The first question focused on diversity in processes for recruiting & developing teams: is it conscious or intrinsic? Here are the key takeaways from their answers:
  • Encourage employees to join diversity employee resource groups
  • In team meetings, ensure everyone gets a chance to speak
  • When recruiting, insist on interviewing at least one woman for each opening

The second question focused on how can we bring more women into the high tech workforce even while the number of women with STEM degrees has been decreasing? Key takeaways:
  • Encourage women who have non-technical backgrounds with an interest in technology to learn more; many skills are translatable into technical roles
  • Ensure that women know there are thousands of jobs in IT that don't require technical degrees, but do require the capacity to understand complex topics

The third question focused on how women can break free of supportive roles (e.g. note-taker) into leadership roles: is it possible to do this without being labeled aggressive? Key takeaways:
  • Any time a woman receives feedback that she's too aggressive, ask if we would say that to a man who is using the same behaviors.
  • Any time a woman is asked to take notes or bring lunch, and it's not part of the job description, try to break the pattern.

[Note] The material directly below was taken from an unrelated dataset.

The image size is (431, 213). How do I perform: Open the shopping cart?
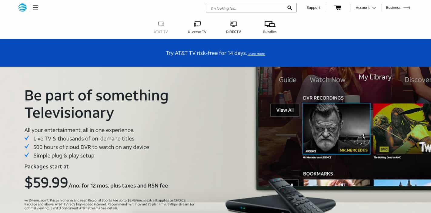tap(338, 8)
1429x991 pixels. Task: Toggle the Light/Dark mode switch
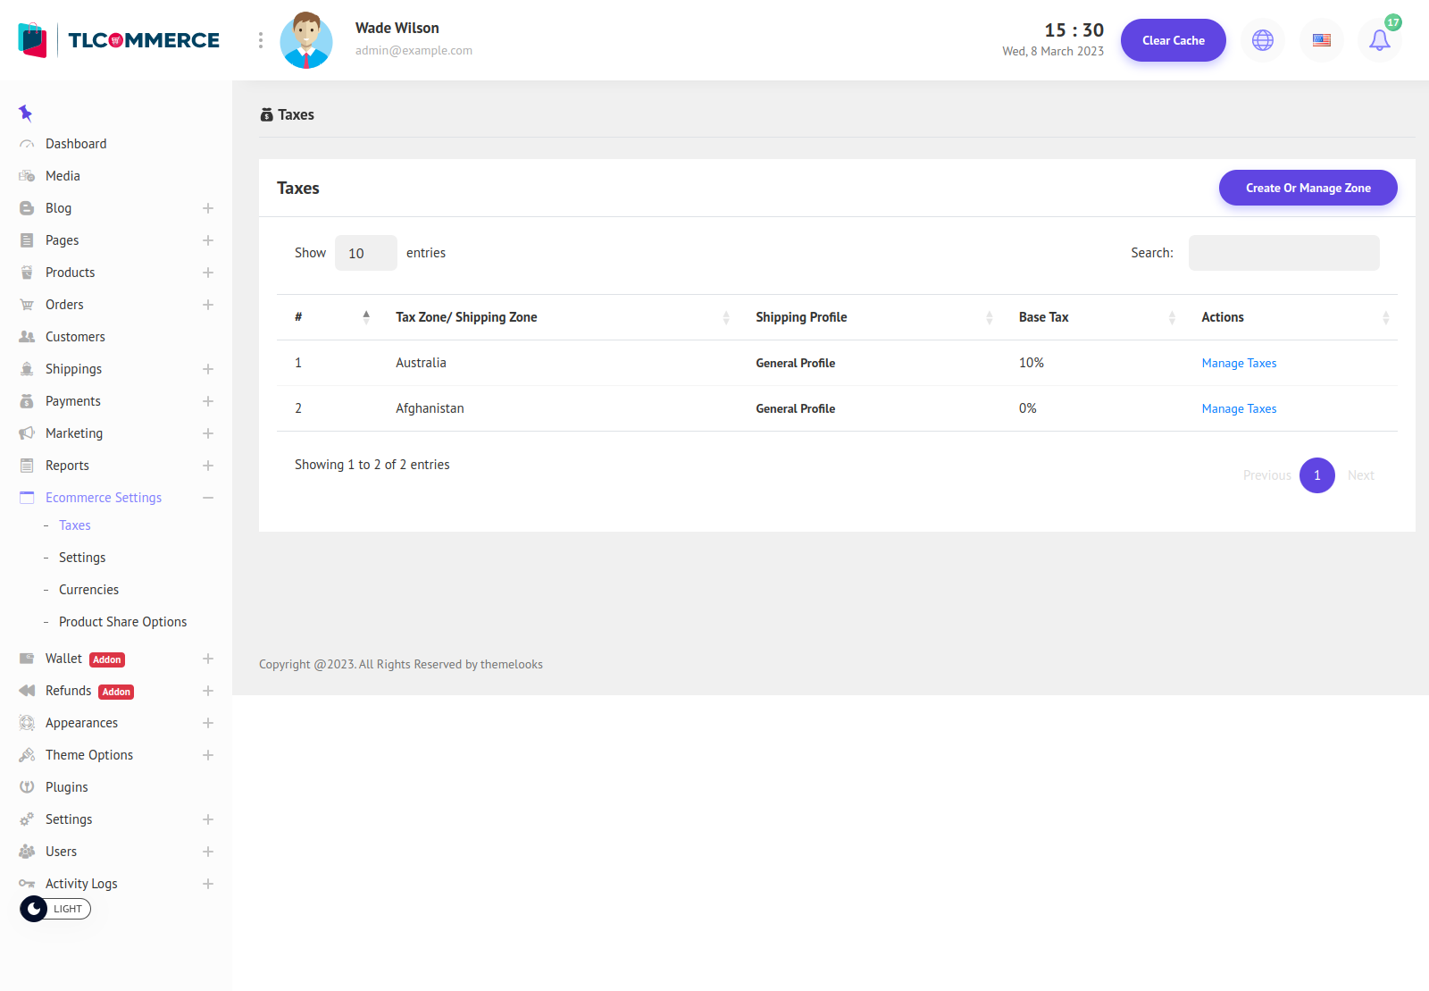[55, 909]
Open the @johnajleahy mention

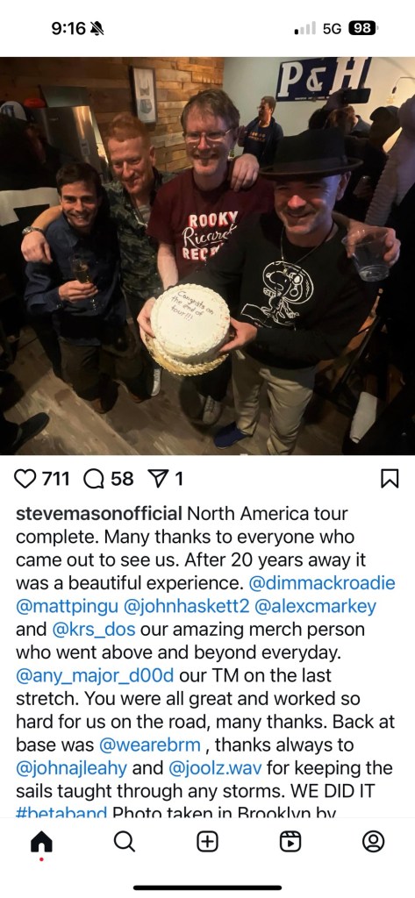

The fourth question focused on how women (and men) can overcome impostor syndrome and gain confidence. Key takeaways:
  • Encourage young women to speak up and get a seat at the table
  • Bring supporting data and do your homework when you do speak up, and show how much you know in your core strength areas

The fifth question focused on how men can be supportive allies to women in the workplace, especially in high tech. Key takeaways:
  • Never let women sit in the back of the room - make space at the table.
  • Make sure women know the sky's the limit for their careers, and sponsor women even if they don't work for you by talking to others about their abilities.
  • Don't assume a woman won't take an opportunity that includes travel or other commitments, even if she has child care or elder care responsibilities - she could have support systems in place to make this work.

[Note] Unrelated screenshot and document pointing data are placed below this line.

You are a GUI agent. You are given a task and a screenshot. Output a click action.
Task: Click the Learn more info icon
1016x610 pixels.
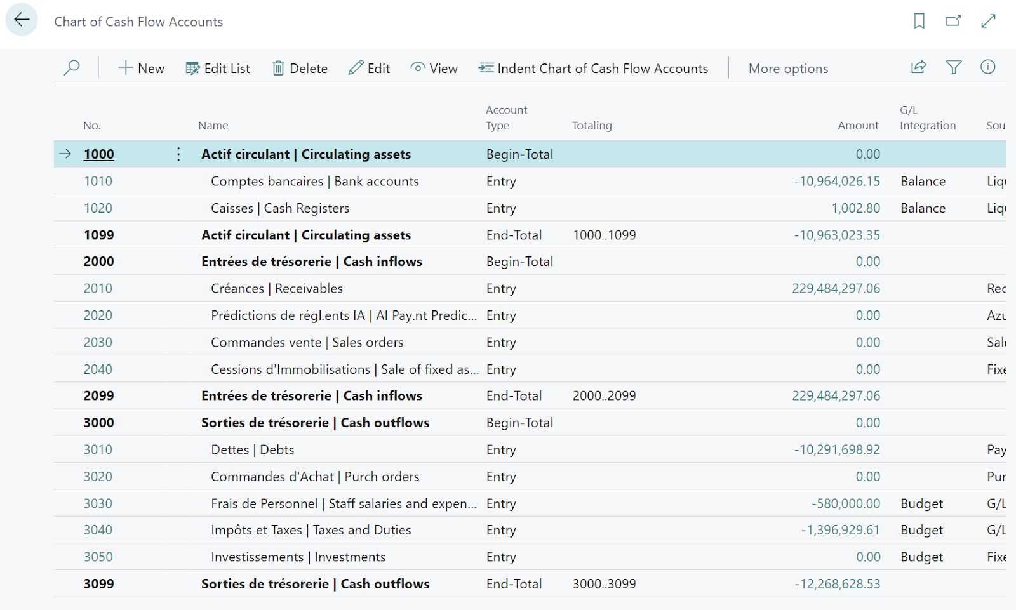pos(987,67)
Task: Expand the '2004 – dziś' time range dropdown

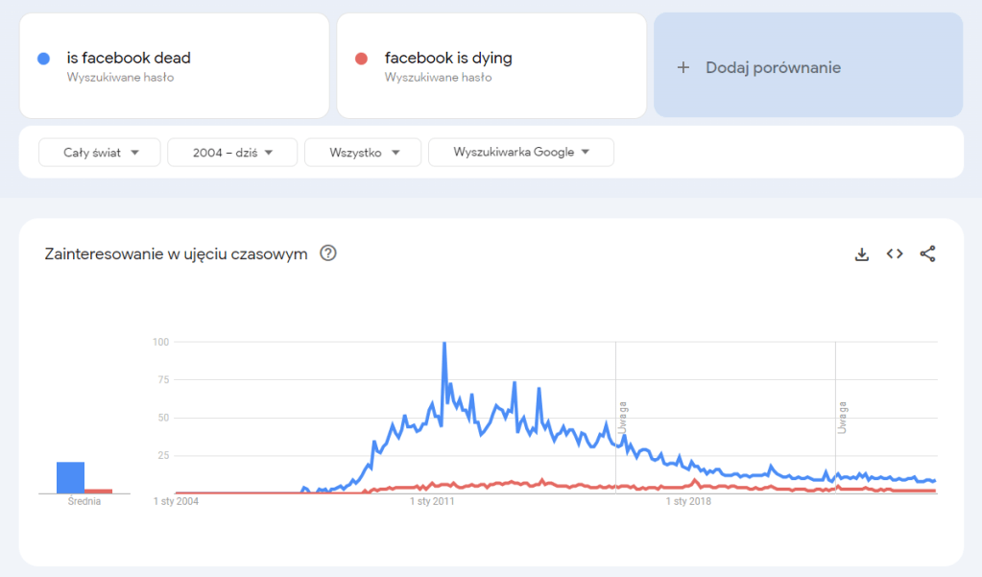Action: pos(231,153)
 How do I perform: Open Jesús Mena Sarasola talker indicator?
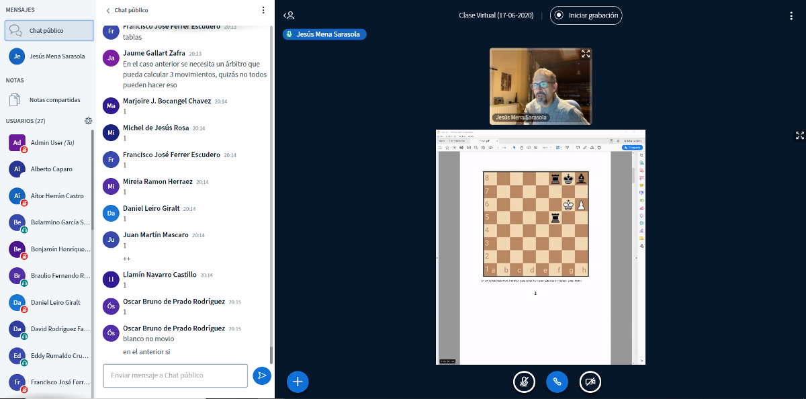[x=324, y=34]
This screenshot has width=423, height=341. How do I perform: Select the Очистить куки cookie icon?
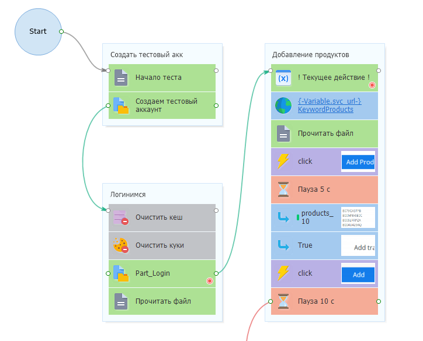tap(121, 245)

The last question focused on how to help girls to grow up with confidence. Key takeaways:
  • Encourage them, let them fall down, be proud of them, and teach them to tell the truth.
  • Give them the opportunity to be successful, and tell them they can do whatever they set out to do, even if it's not the same jobs as their parents.
A big thank you to all our panelists and the great audience for joining us in this terrific discussion!